Java

SSL for tomkat?

Hello, I can not bind the chain of intermediate certificates.
The fact is that I have a Tomcat web server (embedded, used by the Spring Boot framework for the Java language),
and it only reads kestorage created by the keytool utility.
The utility has a limitation, it cannot add an already existing private key to the storage.
So I first use openssl to import an existing certificate in PKCS12 format:

openssl pkcs12 -export -in certificate.crt -inkey private.key -out keystore.p12 -name my.centr-i.ru -CAfile ca.pem -caname root

Next, I use the keytool utility:

keytool -importkeystore -deststorepass *** -destkeystore keystore.kdb -srckeystore keystore.p12 -srcstoretype PKCS12 -srcstorepass *** -alias my.centr-i.ru

I can already use the created keystore.kdb file successfully and most browsers will show
that the connection is secure.
However, when accessing through mobile browsers, a terrible warning is shown that the connection is not secure.
At the same time, the investigation showed that only on this site does not work https from mobile platforms (that is, the possibility of intercepting traffic by security programs as a reason disappears).
The utility at ssl-labs ( https://www.ssllabs.com/ssltest/ ) shows the cause of chain incomplete.
Next, I try to import an intermediate certificate to the existing keystore.kdb

keytool -import trustcacerrts intermediate.crt -keystore keystore.kdb

In this case, the utility asks for a password for the repository.
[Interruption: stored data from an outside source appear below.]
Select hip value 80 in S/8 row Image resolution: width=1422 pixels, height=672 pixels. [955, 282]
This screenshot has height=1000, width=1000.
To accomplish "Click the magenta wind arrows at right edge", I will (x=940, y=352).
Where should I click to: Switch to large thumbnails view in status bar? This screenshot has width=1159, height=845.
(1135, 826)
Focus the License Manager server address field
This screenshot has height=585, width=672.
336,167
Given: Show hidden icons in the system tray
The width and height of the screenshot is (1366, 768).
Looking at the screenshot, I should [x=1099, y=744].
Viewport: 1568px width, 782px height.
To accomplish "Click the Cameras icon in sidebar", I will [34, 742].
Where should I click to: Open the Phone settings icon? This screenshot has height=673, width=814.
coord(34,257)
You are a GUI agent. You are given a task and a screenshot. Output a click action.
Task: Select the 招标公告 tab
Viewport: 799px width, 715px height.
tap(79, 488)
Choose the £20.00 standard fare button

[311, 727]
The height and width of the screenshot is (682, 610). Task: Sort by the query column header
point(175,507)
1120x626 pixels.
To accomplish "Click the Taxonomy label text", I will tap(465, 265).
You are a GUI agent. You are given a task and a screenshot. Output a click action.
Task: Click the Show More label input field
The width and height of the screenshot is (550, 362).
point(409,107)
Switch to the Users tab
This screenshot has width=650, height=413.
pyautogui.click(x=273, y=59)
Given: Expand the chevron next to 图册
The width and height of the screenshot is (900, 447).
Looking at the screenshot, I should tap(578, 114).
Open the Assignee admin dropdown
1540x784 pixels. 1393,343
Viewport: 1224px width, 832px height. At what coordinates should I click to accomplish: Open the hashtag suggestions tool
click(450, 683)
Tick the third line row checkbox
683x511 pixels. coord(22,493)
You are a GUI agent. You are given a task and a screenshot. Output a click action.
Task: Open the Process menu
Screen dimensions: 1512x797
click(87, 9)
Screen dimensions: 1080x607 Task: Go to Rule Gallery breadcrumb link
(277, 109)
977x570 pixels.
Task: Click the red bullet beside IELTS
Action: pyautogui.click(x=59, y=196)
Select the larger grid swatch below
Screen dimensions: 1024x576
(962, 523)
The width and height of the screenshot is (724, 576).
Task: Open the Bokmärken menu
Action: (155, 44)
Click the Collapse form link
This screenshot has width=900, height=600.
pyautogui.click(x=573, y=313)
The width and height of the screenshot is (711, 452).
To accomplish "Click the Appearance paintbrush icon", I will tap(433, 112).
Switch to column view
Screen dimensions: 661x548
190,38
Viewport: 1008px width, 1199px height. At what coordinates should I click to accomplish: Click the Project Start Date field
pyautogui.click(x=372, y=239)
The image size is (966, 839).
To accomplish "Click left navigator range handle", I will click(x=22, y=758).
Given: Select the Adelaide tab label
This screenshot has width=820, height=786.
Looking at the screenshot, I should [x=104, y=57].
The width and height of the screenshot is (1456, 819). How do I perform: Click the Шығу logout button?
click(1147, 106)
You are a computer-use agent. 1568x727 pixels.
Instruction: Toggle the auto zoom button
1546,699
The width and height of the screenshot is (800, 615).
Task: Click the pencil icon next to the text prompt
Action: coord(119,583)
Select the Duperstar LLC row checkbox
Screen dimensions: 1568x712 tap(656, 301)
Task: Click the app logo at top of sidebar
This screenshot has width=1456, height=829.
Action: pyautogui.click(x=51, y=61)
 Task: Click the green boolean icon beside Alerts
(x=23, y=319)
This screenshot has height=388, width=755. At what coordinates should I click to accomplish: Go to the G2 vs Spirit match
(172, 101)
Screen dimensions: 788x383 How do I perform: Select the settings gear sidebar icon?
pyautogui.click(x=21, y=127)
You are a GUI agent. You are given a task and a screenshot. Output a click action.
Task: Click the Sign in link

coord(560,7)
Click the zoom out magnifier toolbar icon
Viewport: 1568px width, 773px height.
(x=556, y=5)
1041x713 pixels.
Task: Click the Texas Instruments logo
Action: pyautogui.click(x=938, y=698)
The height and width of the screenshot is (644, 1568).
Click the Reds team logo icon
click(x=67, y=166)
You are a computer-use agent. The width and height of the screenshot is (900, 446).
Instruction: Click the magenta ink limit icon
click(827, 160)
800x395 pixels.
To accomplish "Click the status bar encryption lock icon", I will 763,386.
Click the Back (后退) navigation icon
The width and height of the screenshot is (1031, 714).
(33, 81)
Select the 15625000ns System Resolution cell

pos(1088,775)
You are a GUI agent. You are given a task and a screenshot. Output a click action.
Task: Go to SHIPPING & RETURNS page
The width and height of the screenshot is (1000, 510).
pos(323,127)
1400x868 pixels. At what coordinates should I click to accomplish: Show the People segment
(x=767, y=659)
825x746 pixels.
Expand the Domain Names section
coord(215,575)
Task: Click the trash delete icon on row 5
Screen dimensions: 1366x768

I enter it correctly and nothing else happens.
The storage file does not change. There is no output. No activity. You can wait a long time. If you
press ctr + c - an error is displayed that

java.lang.Exception: Input not an X.509 certificate

The error says that the format is different. But everything was done according to the manual https://www.nic.ru/dns/service/ssl/pdf/INSTALL_tom...
Please help me to bind the certificate correctly